Two of the four royal residences of Darius and his successors are located in southwestern Iran: Persepolis in the mountains of Fārs, the ancient Persia, the cradle of the Achaemenid dynasty; Susa in the lowlands of Khūzestān, an extension of Mesopotamia, a part of the ancient kingdom of Elam and the Achaemenid satrapy of Elam. Susa is halfway between Persepolis and Babylon in Mesopotamia, the ancient capital of the eastern world until Cyrus' conquest, and another Achaemenid residence. In this part of the empire, even carefully ruled as an “Itinerant state” (Briant 2002: p. 187) during the frequent and long journeys of the king, no city, not even Susa, is a permanent royal capital. This is probably the main reason why no cities in the true sense of the word, as we know them from previous Near Eastern empires, could be located at Persepolis or Susa, and why these two places were no more “urban” than Pasargadae, the residence of Cyrus, the founder of the empire.

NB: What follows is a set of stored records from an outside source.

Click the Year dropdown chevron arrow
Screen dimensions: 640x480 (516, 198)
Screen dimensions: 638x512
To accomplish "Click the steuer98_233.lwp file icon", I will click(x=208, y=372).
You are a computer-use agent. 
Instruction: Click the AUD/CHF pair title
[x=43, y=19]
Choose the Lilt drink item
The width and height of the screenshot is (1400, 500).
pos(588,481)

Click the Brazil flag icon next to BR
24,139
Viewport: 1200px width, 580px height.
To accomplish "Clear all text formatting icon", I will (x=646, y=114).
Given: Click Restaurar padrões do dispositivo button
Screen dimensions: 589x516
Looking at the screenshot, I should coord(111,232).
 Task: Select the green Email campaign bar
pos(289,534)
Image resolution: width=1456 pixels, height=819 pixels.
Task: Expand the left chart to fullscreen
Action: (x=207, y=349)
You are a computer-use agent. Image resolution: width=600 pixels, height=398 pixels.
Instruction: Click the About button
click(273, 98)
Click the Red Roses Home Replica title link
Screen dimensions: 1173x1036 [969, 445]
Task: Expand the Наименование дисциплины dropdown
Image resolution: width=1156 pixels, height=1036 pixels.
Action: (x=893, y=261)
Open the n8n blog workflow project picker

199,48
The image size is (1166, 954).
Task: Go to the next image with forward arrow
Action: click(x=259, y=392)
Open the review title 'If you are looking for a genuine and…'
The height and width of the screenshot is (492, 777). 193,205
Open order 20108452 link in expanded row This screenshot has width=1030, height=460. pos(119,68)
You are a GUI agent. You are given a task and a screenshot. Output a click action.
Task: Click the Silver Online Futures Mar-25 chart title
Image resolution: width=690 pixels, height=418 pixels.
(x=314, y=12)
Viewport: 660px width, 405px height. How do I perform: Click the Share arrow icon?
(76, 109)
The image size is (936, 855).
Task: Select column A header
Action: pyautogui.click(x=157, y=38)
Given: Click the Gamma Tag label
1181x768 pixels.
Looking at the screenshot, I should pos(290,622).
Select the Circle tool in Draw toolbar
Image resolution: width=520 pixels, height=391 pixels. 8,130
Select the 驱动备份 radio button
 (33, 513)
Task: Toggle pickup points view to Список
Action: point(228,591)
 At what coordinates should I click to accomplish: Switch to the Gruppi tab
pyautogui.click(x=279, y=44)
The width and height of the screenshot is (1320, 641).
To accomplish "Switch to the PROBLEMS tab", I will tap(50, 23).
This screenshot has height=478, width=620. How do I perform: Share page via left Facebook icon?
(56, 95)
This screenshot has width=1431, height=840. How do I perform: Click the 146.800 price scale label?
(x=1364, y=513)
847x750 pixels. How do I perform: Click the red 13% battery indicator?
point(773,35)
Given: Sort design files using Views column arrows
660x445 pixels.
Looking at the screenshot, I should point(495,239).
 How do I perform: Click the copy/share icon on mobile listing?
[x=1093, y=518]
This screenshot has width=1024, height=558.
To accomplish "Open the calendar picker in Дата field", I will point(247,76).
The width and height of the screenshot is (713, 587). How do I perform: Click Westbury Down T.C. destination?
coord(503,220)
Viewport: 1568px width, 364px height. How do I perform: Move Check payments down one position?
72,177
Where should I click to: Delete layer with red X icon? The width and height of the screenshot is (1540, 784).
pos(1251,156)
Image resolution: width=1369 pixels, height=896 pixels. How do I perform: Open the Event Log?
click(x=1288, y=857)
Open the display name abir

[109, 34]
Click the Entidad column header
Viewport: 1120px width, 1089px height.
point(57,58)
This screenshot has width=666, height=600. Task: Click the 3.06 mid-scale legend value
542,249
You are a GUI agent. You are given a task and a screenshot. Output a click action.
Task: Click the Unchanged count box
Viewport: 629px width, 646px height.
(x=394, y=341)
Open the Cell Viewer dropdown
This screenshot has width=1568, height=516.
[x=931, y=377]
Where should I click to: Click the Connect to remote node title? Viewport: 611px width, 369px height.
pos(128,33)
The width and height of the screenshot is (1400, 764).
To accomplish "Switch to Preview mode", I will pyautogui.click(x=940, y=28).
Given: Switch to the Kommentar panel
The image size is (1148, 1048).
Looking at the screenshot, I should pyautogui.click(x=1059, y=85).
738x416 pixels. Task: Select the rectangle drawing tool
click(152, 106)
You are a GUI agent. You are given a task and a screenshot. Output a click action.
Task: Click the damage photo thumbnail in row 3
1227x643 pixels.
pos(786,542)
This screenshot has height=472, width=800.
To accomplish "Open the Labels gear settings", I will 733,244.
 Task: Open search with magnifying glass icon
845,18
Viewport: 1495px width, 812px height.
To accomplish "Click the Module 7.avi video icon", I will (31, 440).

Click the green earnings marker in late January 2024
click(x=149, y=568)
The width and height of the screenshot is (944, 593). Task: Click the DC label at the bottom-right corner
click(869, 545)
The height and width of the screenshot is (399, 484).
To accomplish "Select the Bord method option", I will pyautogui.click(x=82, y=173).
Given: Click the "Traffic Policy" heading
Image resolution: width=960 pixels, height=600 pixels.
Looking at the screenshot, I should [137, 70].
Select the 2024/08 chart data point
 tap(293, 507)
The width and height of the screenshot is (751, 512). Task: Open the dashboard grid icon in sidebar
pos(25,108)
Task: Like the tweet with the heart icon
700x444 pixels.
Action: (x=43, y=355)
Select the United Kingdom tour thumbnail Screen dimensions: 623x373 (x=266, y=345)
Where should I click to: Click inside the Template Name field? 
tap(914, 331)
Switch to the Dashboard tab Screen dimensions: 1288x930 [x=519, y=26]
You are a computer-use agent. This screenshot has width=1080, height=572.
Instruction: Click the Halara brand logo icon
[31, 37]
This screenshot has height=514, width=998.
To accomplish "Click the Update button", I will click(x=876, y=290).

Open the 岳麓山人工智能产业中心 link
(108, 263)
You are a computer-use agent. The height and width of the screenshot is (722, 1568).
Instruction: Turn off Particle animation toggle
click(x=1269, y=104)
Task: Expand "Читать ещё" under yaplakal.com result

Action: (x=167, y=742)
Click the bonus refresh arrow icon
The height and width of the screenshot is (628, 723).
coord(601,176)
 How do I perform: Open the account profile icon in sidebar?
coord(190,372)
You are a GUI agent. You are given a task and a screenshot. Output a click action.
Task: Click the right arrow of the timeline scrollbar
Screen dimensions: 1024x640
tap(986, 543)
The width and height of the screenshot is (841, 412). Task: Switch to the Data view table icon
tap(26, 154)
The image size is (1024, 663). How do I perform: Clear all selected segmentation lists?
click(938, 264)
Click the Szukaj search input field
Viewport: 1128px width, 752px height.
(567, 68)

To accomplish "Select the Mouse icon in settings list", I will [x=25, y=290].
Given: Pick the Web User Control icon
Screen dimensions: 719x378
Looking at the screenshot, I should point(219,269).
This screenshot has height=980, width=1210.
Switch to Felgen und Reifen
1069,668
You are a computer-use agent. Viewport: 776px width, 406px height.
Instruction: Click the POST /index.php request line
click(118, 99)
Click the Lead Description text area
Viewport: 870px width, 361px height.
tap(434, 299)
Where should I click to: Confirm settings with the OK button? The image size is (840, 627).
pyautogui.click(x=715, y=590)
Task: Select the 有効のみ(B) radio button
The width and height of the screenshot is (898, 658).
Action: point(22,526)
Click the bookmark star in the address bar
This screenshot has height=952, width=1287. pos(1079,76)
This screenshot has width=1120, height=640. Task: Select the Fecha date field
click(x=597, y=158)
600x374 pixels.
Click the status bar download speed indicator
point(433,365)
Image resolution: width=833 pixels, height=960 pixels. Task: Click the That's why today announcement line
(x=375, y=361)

Apart from these famous royal residences, the settlement pattern of the southwest of Iran is poorly known, not to speak of the religious monuments and cemeteries, though the situation has been changing slightly in recent decades. Newer discoveries fill some blanks on the archeological maps. This vast area covers three modern provinces: Fārs around Shiraz, Būshehr along the coast of the Persian Gulf, and Khūzestān to the west. Few sites occupied during the Achaemenid period are known outside the mentioned royal residences and a half‐dozen elite buildings using stone components. To be added are find spots of column bases, sometimes in situ. The settlements of ordinary people, yet very few, are gradually identified in the three provinces as they are explored and the archeological material becomes better known. Southwest Iran does not appear as densely populated at this time as some areas of the western parts of the empire, such as Egypt, Levant, and Anatolia, but these regions have certainly been more intensely covered by archeologists for some 150 years. As for the cemeteries, their absence is notable, apart from the royal tombs at Naqsh‐i Rustam and near the terrace of Persepolis. This absence of archeological evidence raises the question of religious practices and beliefs of the Persians and other populations in the heartland of the empire (cf. Chapter 85 The Heartland Pantheon and Chapter 87 Funerary Customs).